The poems range from nursery rhymes to poems made up specifically for our state standards.
These poems are typically 4 lines of text, however, some have 5.
Sometimes the poems have songs…but not always.
Some of the 5 line poems are to the tune of “I’m a Little Teapot” (I’m a Little Scarecrow, I’m a Little Snowman, I’m a Little Leprechaun, and I’m a Little Sunflower). These poems are read each day of the introduction week. We echo and choral read. We also use the poems to discuss sight words and word family words. Sometimes we can discuss characters, settings, and events all in 4 lines of text.
Week 2 – Poetry Center/Art Center/and Homework
The following week (Week 2) the poems are reviewed in the poetry center. The poetry center has a large class size poem and highlighter tape. Each child has a poetry folder that includes the poems for the 9 weeks. This means the teacher prep for this center is as easy as copying 9 poems at the beginning of the 9 weeks, putting them in a folder, and creating the routine.
The students at the center take turns putting highlighter tape on the poems to highlight the word wall words. After all the tape is used, they find the poem in their poetry folder. Students circle the word wall words on their poem and color the words with a yellow crayon or a yellow highlighter. Once all the word wall words are colored, they need to add a detailed illustration of the poem. (We have previously decided WHAT a detailed illustration includes.) They are required to read the poem to a friend before they are finished.
Week 2 – Art Center
When this poem is in the ART CENTER, students create a “work of art” to illustrate the poem.
A small copy of the poem is ALWAYS glued to the art work.
Students are required to read the poem to a friend and then to the teacher, teacher assistant, or parent volunteer.
In addition, the poem is sent home for homework during Week 2, as well.
It’s a perfect time to send it home, they have been exposed to the poem for a week, so the parents shouldn’t be “teaching” the poem.

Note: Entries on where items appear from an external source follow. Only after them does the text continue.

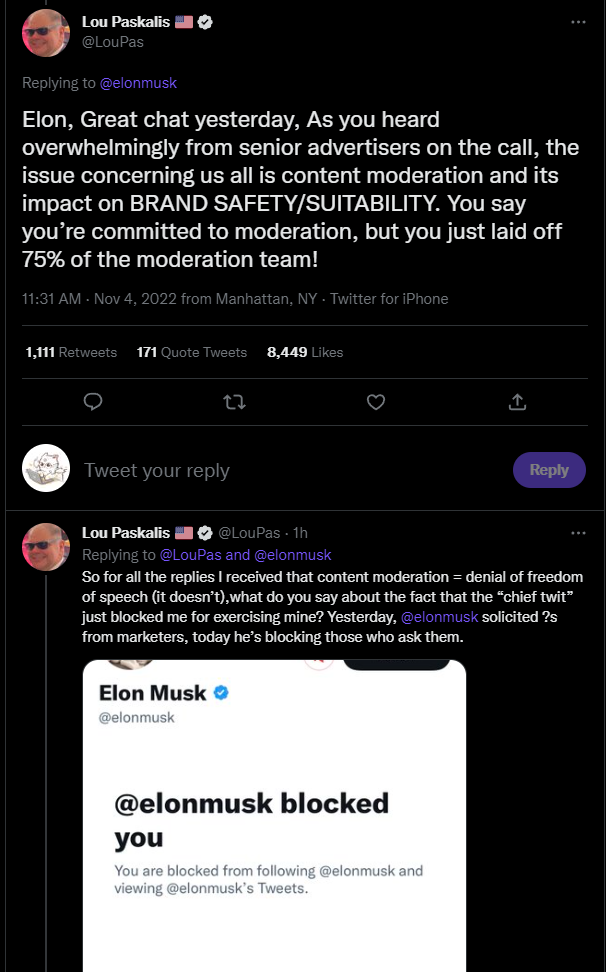The width and height of the screenshot is (606, 972).
Task: Open more options on the reply tweet
Action: click(578, 533)
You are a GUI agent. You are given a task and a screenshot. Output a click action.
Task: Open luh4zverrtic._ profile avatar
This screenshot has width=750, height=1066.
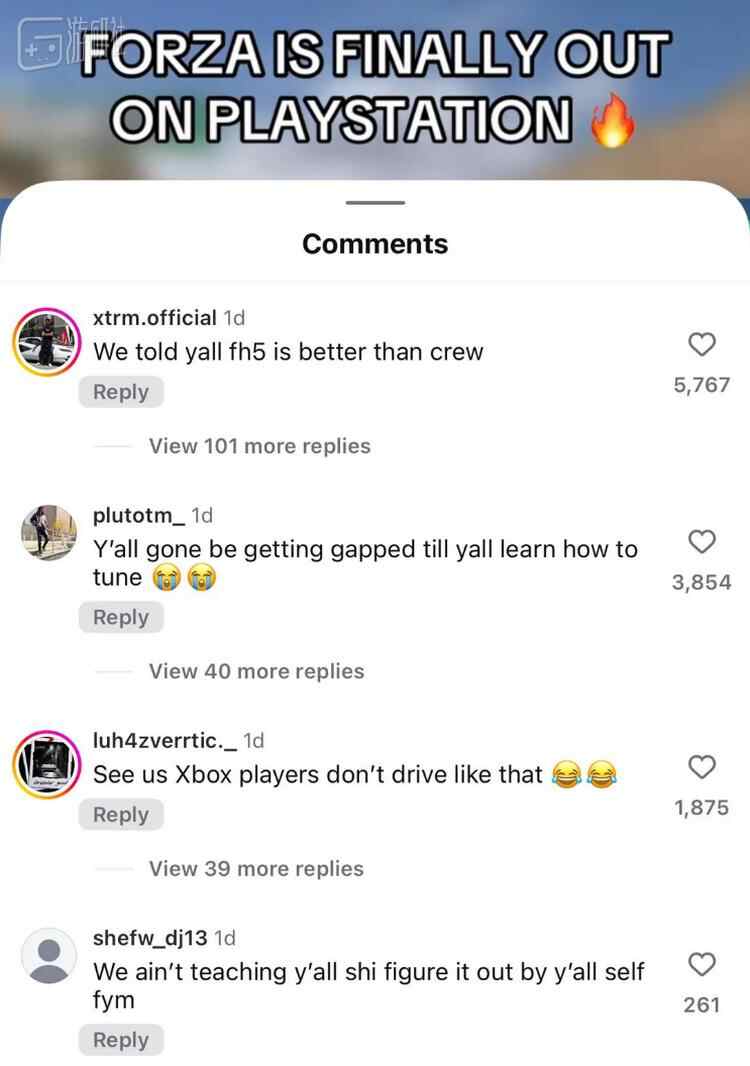[x=48, y=764]
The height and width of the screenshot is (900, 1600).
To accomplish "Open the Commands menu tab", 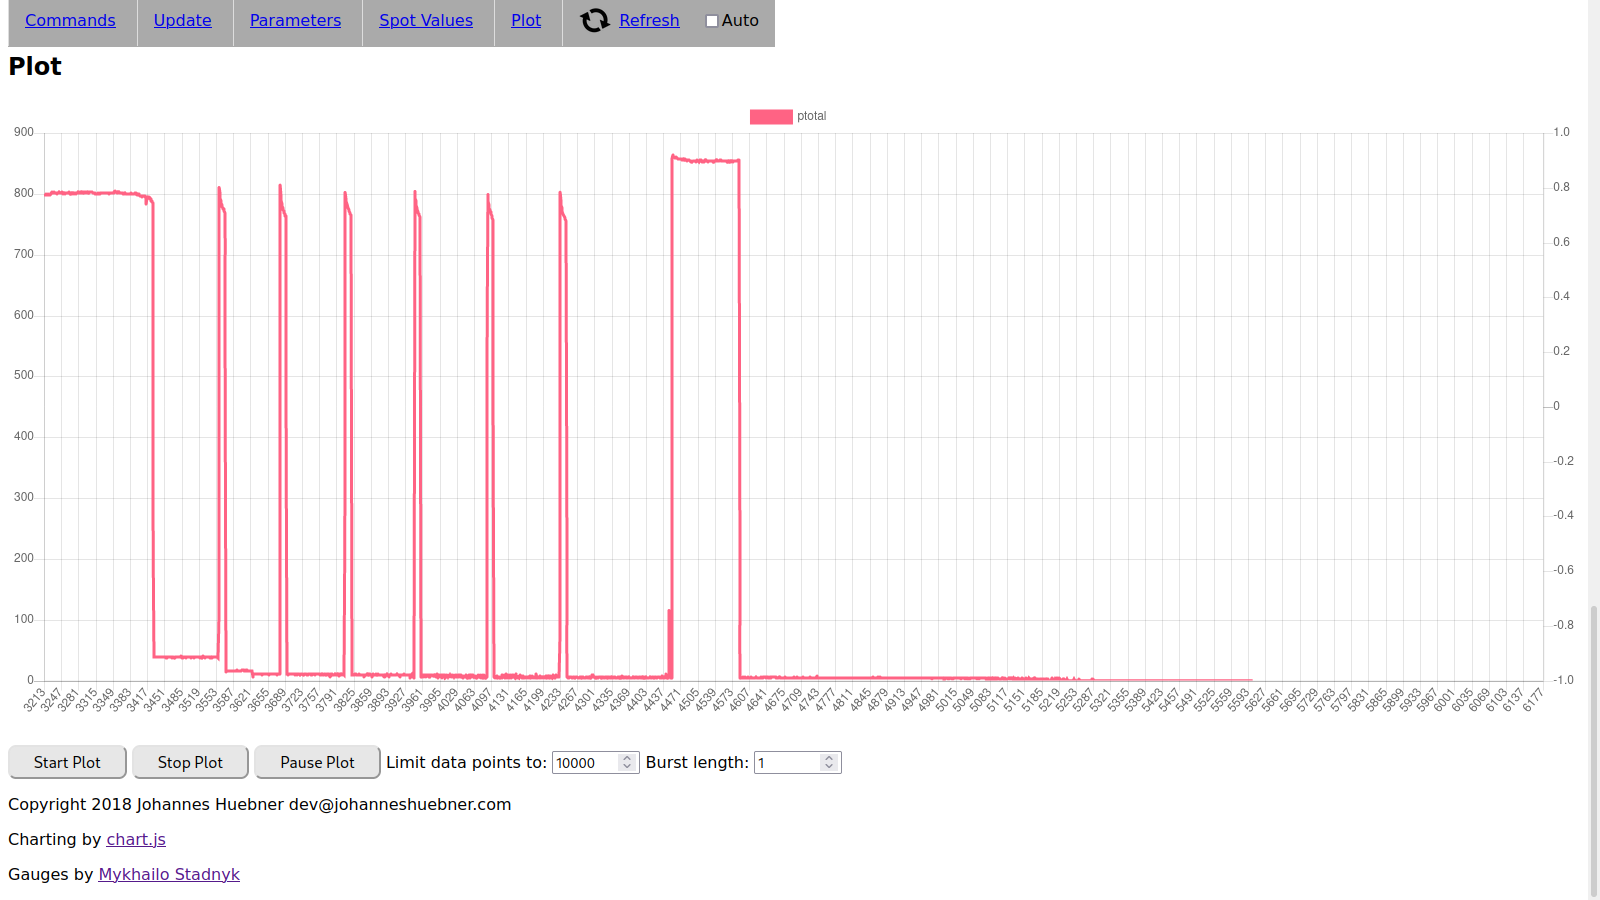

They have a list of choices for that poem.
Week 3 – Pocket Chart Center
The same poem will be in the POCKET CHART CENTER next week (Week 3). This center allows for small group mix-fix or an individual mix/fix. Students can order the lines of the poem, glue coordinating strips of the poem on a paper, then illustrate the poem. Once again, the poems are read to a friend and then read to the teacher/teacher assistant/or parent volunteer.
At the Mid-Term and Beyond
At the mid-term, poetry folders include the poems in a cloze style. Students use the highlighter tape, then write the word wall words in the poem before they circle and color them.
They continue to illustrate and read the poem.
They use the poetry folder for independent reading, vocabulary for writing, or reading comprehension.
Students are allowed to use their poetry folders for Read to Self and Read to Someone.
This is without a doubt a Process/Product Center. You teach the process and change the product, but the students know exactly what to do. There is no mystery, so they can be independent with this center quickly.